══ AVAILABLE DATA
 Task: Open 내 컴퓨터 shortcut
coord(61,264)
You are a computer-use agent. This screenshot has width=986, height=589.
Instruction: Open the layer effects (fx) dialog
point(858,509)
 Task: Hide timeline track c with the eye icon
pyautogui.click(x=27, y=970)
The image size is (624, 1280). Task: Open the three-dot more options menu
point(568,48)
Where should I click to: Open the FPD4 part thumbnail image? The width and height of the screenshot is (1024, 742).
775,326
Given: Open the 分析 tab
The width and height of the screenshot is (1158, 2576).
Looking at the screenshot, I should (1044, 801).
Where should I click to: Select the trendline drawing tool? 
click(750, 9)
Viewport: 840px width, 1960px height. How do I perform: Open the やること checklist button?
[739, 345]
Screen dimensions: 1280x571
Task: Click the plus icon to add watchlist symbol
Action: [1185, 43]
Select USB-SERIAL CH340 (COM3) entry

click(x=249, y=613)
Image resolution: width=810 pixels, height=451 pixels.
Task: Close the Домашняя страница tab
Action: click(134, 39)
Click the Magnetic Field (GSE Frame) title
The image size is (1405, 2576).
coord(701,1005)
════
_ACTIVITY_:
Hand back the listing exactly. Include every line.

_TASK SOLUTION_:
 Task: Open 내 컴퓨터 shortcut
coord(61,264)
You are a computer-use agent. This screenshot has width=986, height=589.
Instruction: Open the layer effects (fx) dialog
point(858,509)
 Task: Hide timeline track c with the eye icon
pyautogui.click(x=27, y=970)
The image size is (624, 1280). Task: Open the three-dot more options menu
point(568,48)
Where should I click to: Open the FPD4 part thumbnail image? The width and height of the screenshot is (1024, 742).
775,326
Given: Open the 分析 tab
The width and height of the screenshot is (1158, 2576).
Looking at the screenshot, I should (1044, 801).
Where should I click to: Select the trendline drawing tool? 
click(750, 9)
Viewport: 840px width, 1960px height. How do I perform: Open the やること checklist button?
[739, 345]
Screen dimensions: 1280x571
Task: Click the plus icon to add watchlist symbol
Action: [1185, 43]
Select USB-SERIAL CH340 (COM3) entry

click(x=249, y=613)
Image resolution: width=810 pixels, height=451 pixels.
Task: Close the Домашняя страница tab
Action: click(134, 39)
Click the Magnetic Field (GSE Frame) title
The image size is (1405, 2576).
coord(701,1005)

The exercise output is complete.